Task details:
In the entries that follow, find the line containing "Visit (1349, 314)"; from there, copy every line exactly through the line containing "News (1036, 367)".

(Material for this exercise)

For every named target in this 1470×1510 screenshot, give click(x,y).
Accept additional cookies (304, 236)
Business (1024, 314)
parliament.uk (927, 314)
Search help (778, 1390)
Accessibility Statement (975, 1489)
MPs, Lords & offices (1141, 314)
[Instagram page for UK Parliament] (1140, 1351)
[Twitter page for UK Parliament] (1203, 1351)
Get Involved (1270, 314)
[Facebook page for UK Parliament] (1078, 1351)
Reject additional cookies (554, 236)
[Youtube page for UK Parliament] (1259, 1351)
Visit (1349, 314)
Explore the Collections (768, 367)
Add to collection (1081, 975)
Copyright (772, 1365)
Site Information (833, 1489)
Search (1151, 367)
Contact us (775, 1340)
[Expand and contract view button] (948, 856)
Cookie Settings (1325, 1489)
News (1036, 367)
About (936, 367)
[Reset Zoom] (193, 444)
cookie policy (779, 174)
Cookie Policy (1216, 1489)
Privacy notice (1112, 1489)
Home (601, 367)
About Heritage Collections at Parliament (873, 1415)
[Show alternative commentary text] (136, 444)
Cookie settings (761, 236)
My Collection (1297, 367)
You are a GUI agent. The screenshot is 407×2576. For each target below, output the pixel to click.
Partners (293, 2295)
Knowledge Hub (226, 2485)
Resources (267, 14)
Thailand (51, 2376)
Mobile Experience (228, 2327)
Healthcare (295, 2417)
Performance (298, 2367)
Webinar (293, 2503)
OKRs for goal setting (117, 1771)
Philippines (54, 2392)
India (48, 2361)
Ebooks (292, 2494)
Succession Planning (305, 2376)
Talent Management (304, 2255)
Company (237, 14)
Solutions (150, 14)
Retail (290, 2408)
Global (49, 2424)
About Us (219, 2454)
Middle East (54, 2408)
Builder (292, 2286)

(End Material for this exercise)

Exercise output:
Visit (1349, 314)
Explore the Collections (768, 367)
Add to collection (1081, 975)
Copyright (772, 1365)
Site Information (833, 1489)
Search (1151, 367)
Contact us (775, 1340)
[Expand and contract view button] (948, 856)
Cookie Settings (1325, 1489)
News (1036, 367)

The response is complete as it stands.